Sunday, November 2, 2008

Albrechtsen, Ruddock and immigration

Janet Albrechtsen, a pundit I once admired, recently wrote a column praising the mass immigration policies implemented under the former Howard Government's first immigration minister, Philip Ruddock.

According to Albrechtsen, Ruddock "steered Australia towards greater appreciation for, rather than suspicion of, immigration" by essentially redefining immigration as purely an economic issue, devoid of any larger cultural or racial dimensions.

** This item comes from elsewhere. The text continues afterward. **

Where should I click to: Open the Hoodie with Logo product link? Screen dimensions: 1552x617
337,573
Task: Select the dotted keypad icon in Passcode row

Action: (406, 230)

That immigration should only to be considered from an economic perspective has become the prevailing attitude these days. It is clear that our elites no longer view Australia as a nation, defined by a particular people sharing a common language, culture, history, and ancestry. Instead, Australia has been reduced to a mere economy, with its people viewed as nothing more than a labour force which can be augmented or even replaced through mass immigration if the "market" demands it. According to this view, it wouldn't matter if immigration turned Australia into a non-Western country, just as long as it was good for the economy.

Yet, as those who are familiar with her writings will know, Albrechtsen actually does profess to care about the future of Western civilisation on this continent and elsewhere.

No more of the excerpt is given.